Additionally, because of my experience in magazine writing, I knew how to seek out experts in a given field whom I could interview to get firsthand knowledge. Such inside information can add layers of realism to a novel.
Conducting many interviews for articles taught me how to hear – really hear – how people speak. As we write, the biggest challenge is to make spoken language sound true without reproducing all the mumbles. Any beginning writer has to grow through this learning process. (It can take years.)
If and when this skill is learned in nonfiction writing, it will shine through when writing a novel. Well-written dialogue is crucial in making characters spring to life on the page.
This skill of organization, I must say, ranks up there with the first one listed – Language Facility. All good writing must have some kind of underlying structure or framework. Without such framework, the writing is as useless as muscle mass with no skeletal structure.

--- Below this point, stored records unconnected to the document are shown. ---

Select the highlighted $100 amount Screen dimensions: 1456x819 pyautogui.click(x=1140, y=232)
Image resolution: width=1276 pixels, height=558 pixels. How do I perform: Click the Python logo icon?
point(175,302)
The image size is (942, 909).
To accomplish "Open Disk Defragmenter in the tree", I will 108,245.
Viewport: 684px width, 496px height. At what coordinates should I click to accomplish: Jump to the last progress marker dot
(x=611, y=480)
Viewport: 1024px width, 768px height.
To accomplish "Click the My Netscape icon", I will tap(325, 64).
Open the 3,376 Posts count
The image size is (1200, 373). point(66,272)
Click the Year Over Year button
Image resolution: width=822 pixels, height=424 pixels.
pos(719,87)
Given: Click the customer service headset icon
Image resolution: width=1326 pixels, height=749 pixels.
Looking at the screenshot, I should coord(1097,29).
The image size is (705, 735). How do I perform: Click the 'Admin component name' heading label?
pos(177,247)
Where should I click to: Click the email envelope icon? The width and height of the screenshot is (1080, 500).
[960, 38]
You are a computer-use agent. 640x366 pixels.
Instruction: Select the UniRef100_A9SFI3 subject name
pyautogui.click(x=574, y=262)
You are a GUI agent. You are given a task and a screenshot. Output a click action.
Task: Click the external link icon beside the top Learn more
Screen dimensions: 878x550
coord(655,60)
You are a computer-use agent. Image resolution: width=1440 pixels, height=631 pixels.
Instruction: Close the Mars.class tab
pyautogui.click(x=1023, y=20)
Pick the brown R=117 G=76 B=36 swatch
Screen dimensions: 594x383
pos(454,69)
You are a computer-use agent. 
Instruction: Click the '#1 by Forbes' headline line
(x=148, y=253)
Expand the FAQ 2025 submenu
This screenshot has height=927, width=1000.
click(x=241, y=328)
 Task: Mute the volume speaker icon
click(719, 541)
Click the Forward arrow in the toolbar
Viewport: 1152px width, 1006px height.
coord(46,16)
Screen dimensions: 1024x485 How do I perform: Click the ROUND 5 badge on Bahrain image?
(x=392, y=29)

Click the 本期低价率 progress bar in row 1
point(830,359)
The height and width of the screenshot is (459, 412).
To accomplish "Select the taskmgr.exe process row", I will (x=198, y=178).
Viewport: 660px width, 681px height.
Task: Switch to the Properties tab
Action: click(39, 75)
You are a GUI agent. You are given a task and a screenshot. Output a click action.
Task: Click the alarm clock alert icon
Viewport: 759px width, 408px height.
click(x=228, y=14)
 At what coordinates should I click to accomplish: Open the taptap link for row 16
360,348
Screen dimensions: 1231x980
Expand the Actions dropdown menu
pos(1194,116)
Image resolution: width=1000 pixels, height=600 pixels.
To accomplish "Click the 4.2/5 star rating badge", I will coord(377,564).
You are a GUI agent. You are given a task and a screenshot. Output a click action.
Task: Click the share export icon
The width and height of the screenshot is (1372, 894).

Once I began novel writing, I discovered to my delight that my organizational skills in writing were already well established. I then had little or no problem in outlining and developing well-put-together plots.
So there you have it! If you’re one who has been considering the leap from freelancing to becoming a novelist, I hope this puts you more at ease.
And by the way, I still work heavily as a freelance writer producing nonfiction work almost on a daily basis. It never harms my novel writing abilities one tiny whit.